I had to go back and re-read this since I'd plowed through it for LbW moderating duties before December 2008; I hadn't had much chance to enjoy it then.
There is quite a bit to enjoy about The Mysteries of Udolpho. Radcliffe does conjure up beautiful French and Italian countrysides, creepy castles with labryinthine secret passages, and myriad sunrises and sunsets to admire. There is a lot of atmosphere in the book and I do appreciate that (ooooh, the black veil, creepy). The heroine Emily St. Aubert I do not appreciate quite so much; she faints a lot and cries a lot and writes the eighteenth-century equivalent of emo teenager poetry (Valancourt isn't much better but at least he doesn't swoon all the time).

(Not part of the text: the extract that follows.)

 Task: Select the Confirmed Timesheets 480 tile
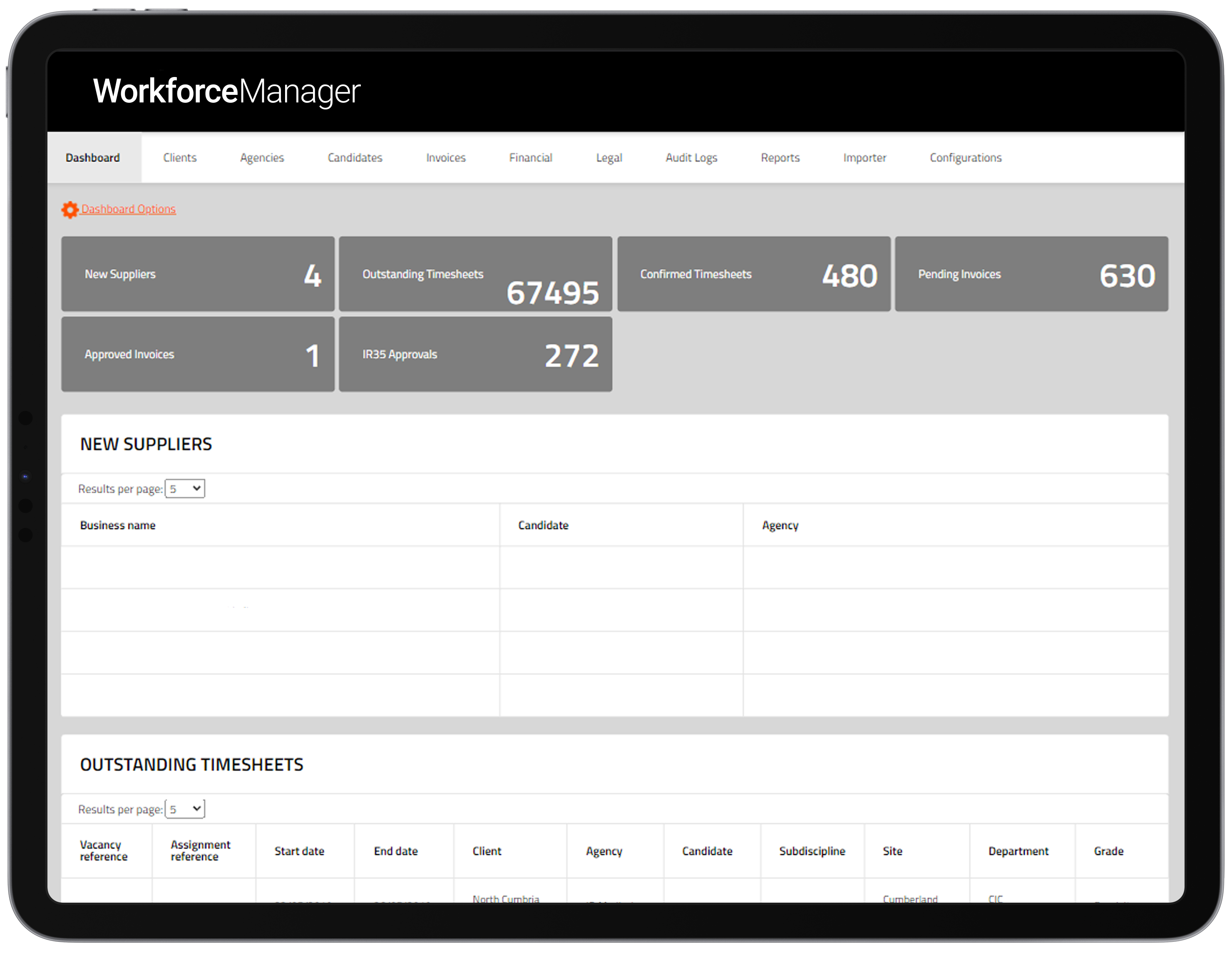754,274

That being said I think it is important for anyone who reads Jane Austen, the Brontes, Dickens, etc., to read The Mysteries of Udolpho. Austen was heavily indebted to Radcliffe in the composition of Northanger Abbey (even to the point of Catherine reading Udolpho on Isabella's recommendation) and the long Gothic novel helped usher in the vogue for novels like Wuthering Heights, Jane Eyre, The Tenant of Wildfell Hall, Bleak House, and Little Dorrit. I found I had to put myself into the mindset of an eighteenth-century, sheltered, middlingly educated, young woman to really enjoy Udolpho fully; that mindset finds mystery and enchantment in the writing whereas my twenty-first century sensibilities are wondering why anyone would subject themselves to that nut Montoni for any longer than thirty seconds or start fantasizing about pushing Emily off the nearest parapet so we don't have to listen to her anymore.